Friday, September 14, 2007

How can they trust you?

Several Linkedin users have sent me invitation emails starting with "Peter, since you're a person I trust, I would like to connect directly with you."

This sounds really great, the only unfortunate thing is that the invitation rarely comes from a young beautiful woman.

But seriously, I always wondered about something: these invitation emails come from people I have never met, online or offline. So how can they say that they "trust" me?

The key, I think, is to differentiate between "personal" trust and "institutional" trust. Personal trust has to be built through shared history and this often takes time.

Institutional trust, on the other hand, has to do with documented evidence, such as credentials, affiliations, years of employment, etc.

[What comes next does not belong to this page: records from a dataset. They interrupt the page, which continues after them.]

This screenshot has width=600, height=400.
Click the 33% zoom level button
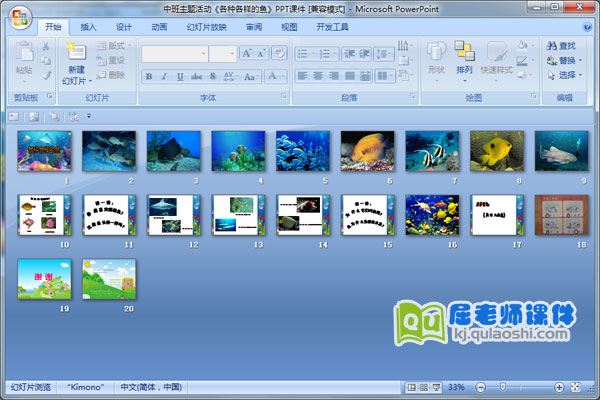point(456,386)
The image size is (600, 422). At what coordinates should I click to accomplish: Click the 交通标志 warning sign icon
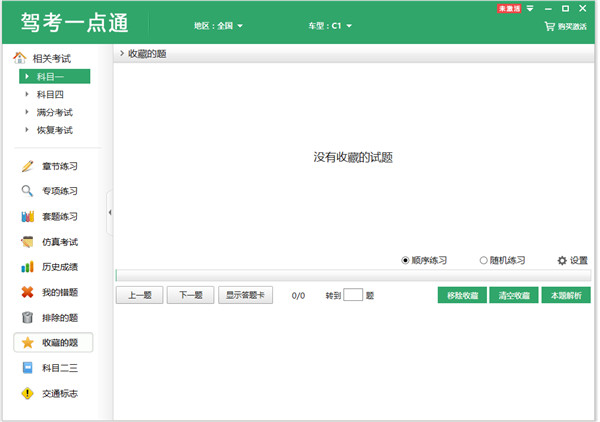coord(28,394)
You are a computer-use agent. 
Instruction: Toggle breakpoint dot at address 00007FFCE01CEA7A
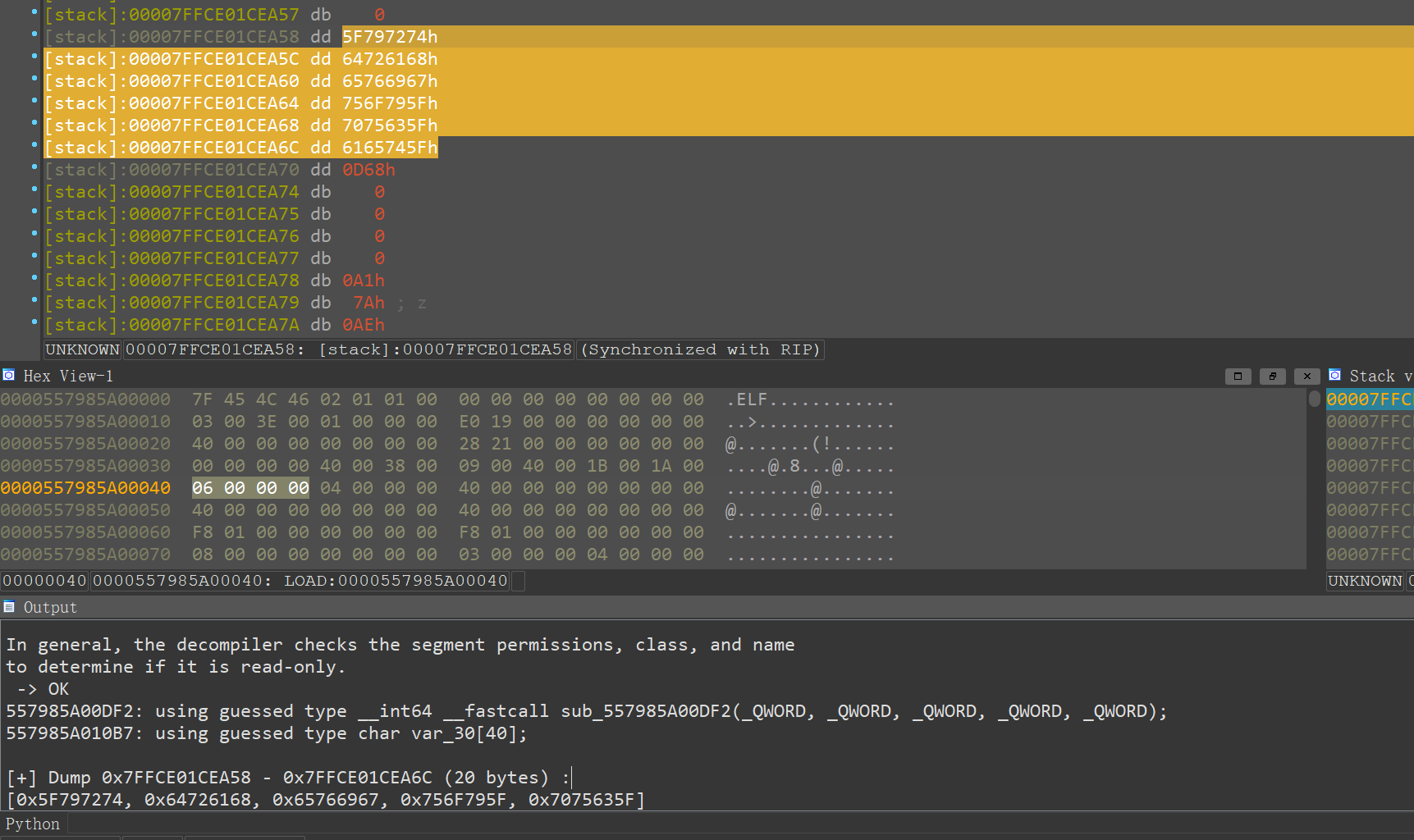(x=34, y=322)
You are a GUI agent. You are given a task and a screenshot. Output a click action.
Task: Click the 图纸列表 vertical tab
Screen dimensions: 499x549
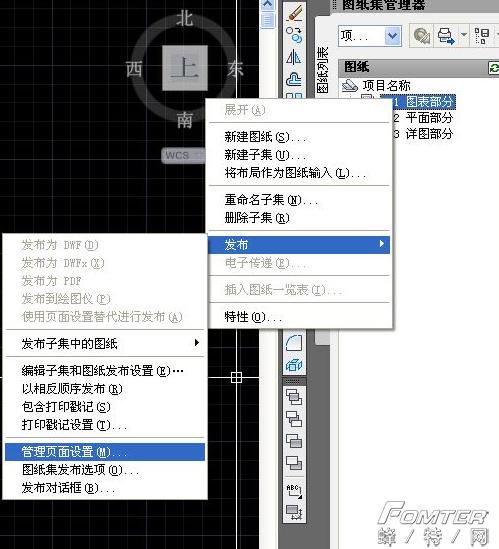click(x=323, y=70)
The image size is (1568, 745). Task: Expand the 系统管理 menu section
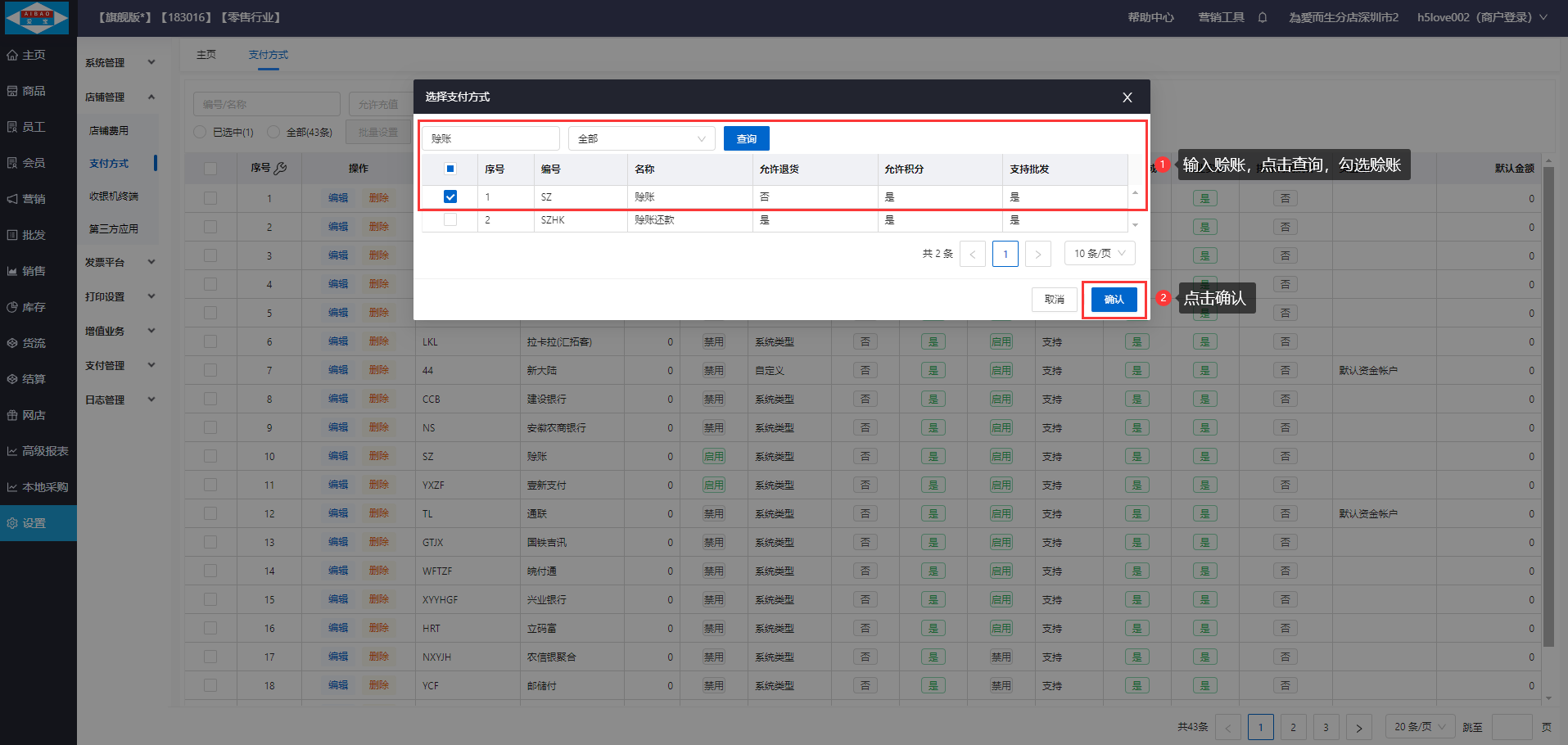click(x=120, y=62)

It's possible that people check out my profile on Linkedin, and see that I'm worthy of trust given my academic and entrepreneurial track record.

For instance, they see that the Gazette, a Montreal-based newspaper, has talked about a workshop I created as well as the company (Talentelle) I co-founded with my sister.

They also see that I was valedictorian of my high school and have graduated with Honours from Dawson College and Distinction from McGill University.

My point is that the more documented evidence you have of your success track record, the easier it is for people to trust you. They may not (yet) trust you at the personal level, but at least, they trust your track record as a professional, manager, entrepreneur, etc.

So far, I've more than 500 connections, and 98% of them have invited me. I invited only a few people, about a dozen.

Bottom line: Write your profile carefully so that people can reasonably infer that you are trustworthy. They will then invite you to connect with them, and that's when a world of professional and/or business opportunities will open up to you.